BL: O Antunes tinha uma máxima. “Ouça tudo, depois joga fora!” Isso é uma maravilha, é muito bonito. Mas a gente tem cada vez menos um interlocutor real no próprio trabalho, no elenco. Então isso também é um empobrecimento.
FS: Não só no âmbito do elenco, o espaço de discussão pública está muito restrito.
BL: É algo que vocês perguntaram sobre a crítica. Acho que é quase como se a crítica tivesse uma independência do objeto que está sendo criticado, como se fosse, de fato, um pensamento autônomo daquilo que está sendo analisado. Então é ali que acho que a coisa acontece. E é algo necessário, a conversa. Tem que ter, porque, se não tem, morrem os dois. Morre aqui e morre lá. A crítica é uma obra em si, que dialoga com uma outra obra, que também dialoga com infinitas outras coisas e obras.

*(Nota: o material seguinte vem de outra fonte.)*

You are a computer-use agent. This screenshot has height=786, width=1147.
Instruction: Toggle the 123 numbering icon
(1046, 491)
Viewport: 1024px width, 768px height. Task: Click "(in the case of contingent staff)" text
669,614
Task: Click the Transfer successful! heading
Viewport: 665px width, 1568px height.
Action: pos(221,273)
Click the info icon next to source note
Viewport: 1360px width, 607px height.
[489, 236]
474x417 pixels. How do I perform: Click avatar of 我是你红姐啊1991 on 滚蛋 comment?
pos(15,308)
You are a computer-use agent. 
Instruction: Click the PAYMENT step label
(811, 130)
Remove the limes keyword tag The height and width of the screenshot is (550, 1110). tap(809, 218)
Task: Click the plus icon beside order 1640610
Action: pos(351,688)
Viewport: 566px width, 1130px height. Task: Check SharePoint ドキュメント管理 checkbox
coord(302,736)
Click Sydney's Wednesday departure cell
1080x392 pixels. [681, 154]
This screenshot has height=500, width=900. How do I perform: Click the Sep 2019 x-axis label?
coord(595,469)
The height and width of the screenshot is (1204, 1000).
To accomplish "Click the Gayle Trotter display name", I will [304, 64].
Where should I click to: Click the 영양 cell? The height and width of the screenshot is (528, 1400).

FS: É a questão da autonomia intelectual. De como ela não tem encontrado lugares mais amplos, do ponto de vista do espaço público, para o seu exercício. Houve de fato esse estreitamento da discussão comum, pública. Pois, quando se discute, se conversa, se você de fato tem autonomia, você vai produzir diferença, vai ser uma diferença em relação a quem produziu aquele objeto, aquela obra, aquele campo artístico, e se produzirá dissenso com relação ao público potencial também. Você não bajula esse público. Não se tem mais esse lugar de dissenso, assim como de análise detida. O que se tem é o elogio fácil, que caiba no Instagram, na divulgação de tal ou qual trabalho. Ou que faculte a simples adequação dessa ou daquela obra a algum trending topic do momento.
BL: E não tem nada a ver com dizer que é bom ou ruim. Tanto que eu lembro que, quando apareceu a coisa da crítica dos bonequinhos do Globo, aplaudindo sentado, em pé, eu quase morri. Eu lembro que eu fui lá, fui brigar. Eu sou tão ingênua que fui ao jornal tentar reverter, porque aquilo induzia o espectador a ir ou não assistir o filme, ver a peça.
BR: No lançamento do filme [O Diabo na Rua, no Meio do Redemunho, baseado em Grande Sertão: Veredas], você comentou a questão de ser hors concours [no Festival do Rio de 2023]. Ou seja, não concorrer. Por que isso?
BL: Eu fiquei muito mal. Flora que me convenceu, com toda a razão, de a gente passar o filme, porque realmente é uma oportunidade, a gente não pode do jeito que estão as coisas se dar ao luxo de falar não. Mas eu acho uma loucura, porque já deixa o filme como uma exceção, ele está fora. Eu acho que é um filme para estar dentro.
–
FS: Mas que não cabe em gavetas pré-prontas. Como o filme do Bressane, lançado na mesma época.
BR: Mas como é que está agora a distribuição?
BL: A Adriana Rattes [cofundadora do Grupo Estação] fará a distribuição. Então a gente está nessa batalha de conseguir dinheiro para fazer o lançamento.
Sofro muito com isso, não por não ter dinheiro, mas por não poder fazer as coisas que eu gostaria de fazer. Por causa de dinheiro. E, ao mesmo tempo, acho que essa precariedade me dá uma liberdade muito extraordinária. Acho que eu sou resultado dessa precariedade que nos leva a inventar desde as formas de produção até os caminhos estéticos e ao mesmo tempo gera um cansaço infinito, que de alguma forma vai nos matando.
Você faz opções, as opções têm consequências.